ここで、少し立ち止まって考えてみてください。
子どもが学校に行けないことを、「誰が」問題だと見なしているのでしょうか?

システムズアプローチという心理面接の手法では、不登校における子どもの立場にある人をIP(Identified Person:問題があるとされた人)と呼びます。Identified というのは「そう見なされた」ということで、つまり、問題は子ども自身がつくり出しているのではなく、「ほかの誰かが、子どもに問題があると見なしている」と考えるのです。

もちろん、本人が困っていることもあります。その場合は子ども自身が自分を変えたいと思っているので、話を進めやすいです。しかし、保護者が子どものことを過度に心配している場合、まず「困っているのは誰なのか」の整理からはじめる必要があります。「それは誰の考えなのか」「誰がどのように困っているのか」「誰が変化を望んでいるのか」を言葉にして確認し合います。
たとえば、私がカウンセリングの場で保護者の方から「学校に行けたほうがいいですよね?」と聞かれたときには、「お子さんはどう考えていますか? どうしたいと言っていますか?」と返答しています。

子どもを自分の延長のように捉えていませんか?

子どもの不登校・行き渋りがストレスとなって、親自身がぐらぐらと揺らいでしまうのは、本当によくあることです。
まず気づいていただきたいのは、保護者である自分自身に「学校に行ってほしい」という気持ちがあり、子どもを学校に行く方向にコントロールしたいという欲求があるということです。

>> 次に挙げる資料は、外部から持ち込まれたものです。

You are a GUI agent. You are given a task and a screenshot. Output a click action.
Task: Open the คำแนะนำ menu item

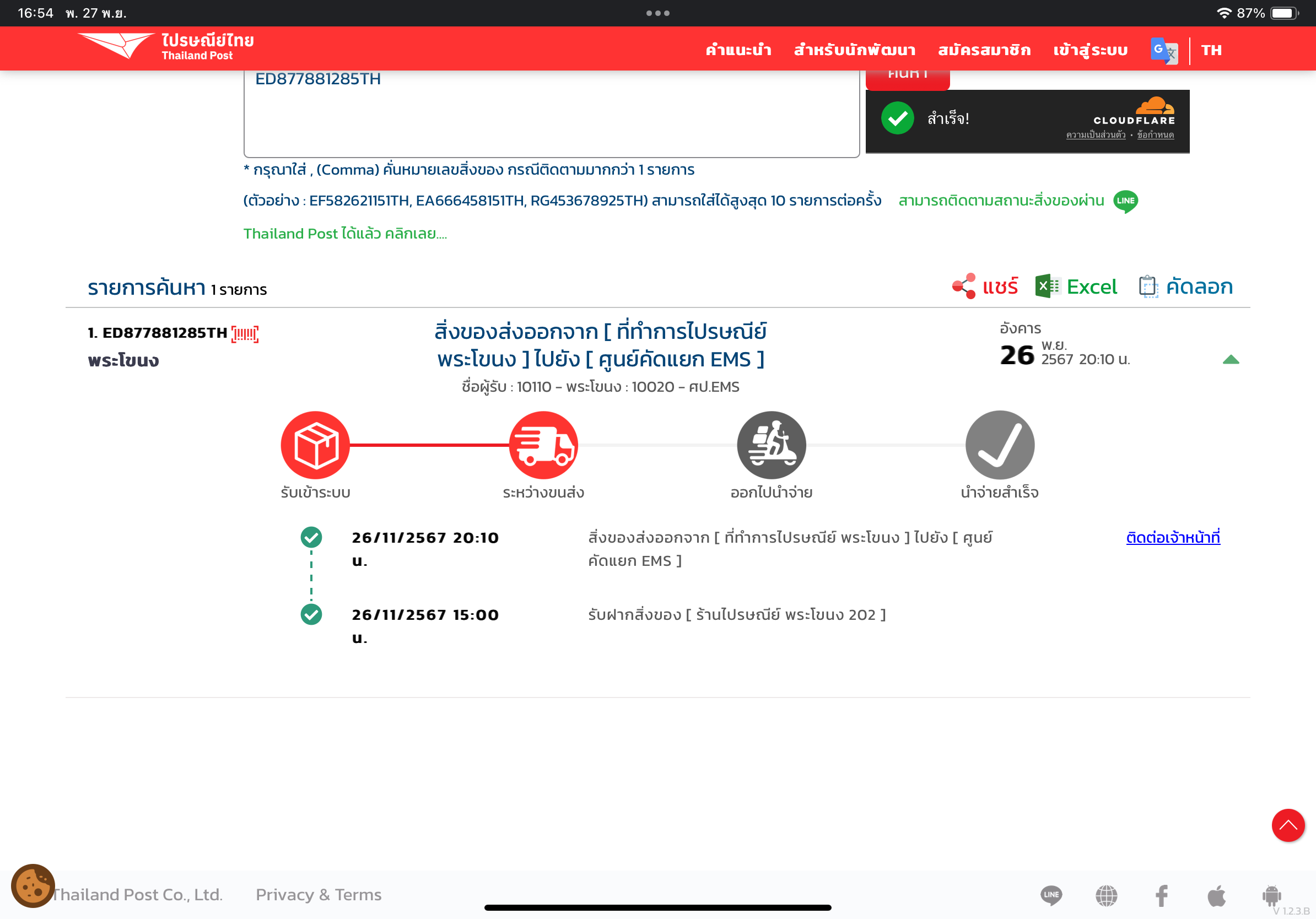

多くの保護者のみなさんはここで、自分の思い込みや価値観に気づくこともあるでしょう。子どもに対して「学校に行ってほしい」「学校は行くものだ」という期待があり、学校というコミュニティにうまく適応できていないわが子をまるで自分の延長のように考えているので、つらさを感じてしまうのです。
子どもが学校に行くか、行かないかを、親である自分自身が社会に適応しているのか、不適応なのかの評価として無意識のうちに捉えていることもあります。子どもの成長具合が、社会における自分の評価として、テストの点数のようにフィードバックされるような感覚に近いでしょうか。
不登校に限らず、子どもができるとかできないとか、子どもの状態を見て自分に合格や不合格を出してしまいそうになる。これは私自身も身に覚えがあるので、常に気をつけようとっていることです。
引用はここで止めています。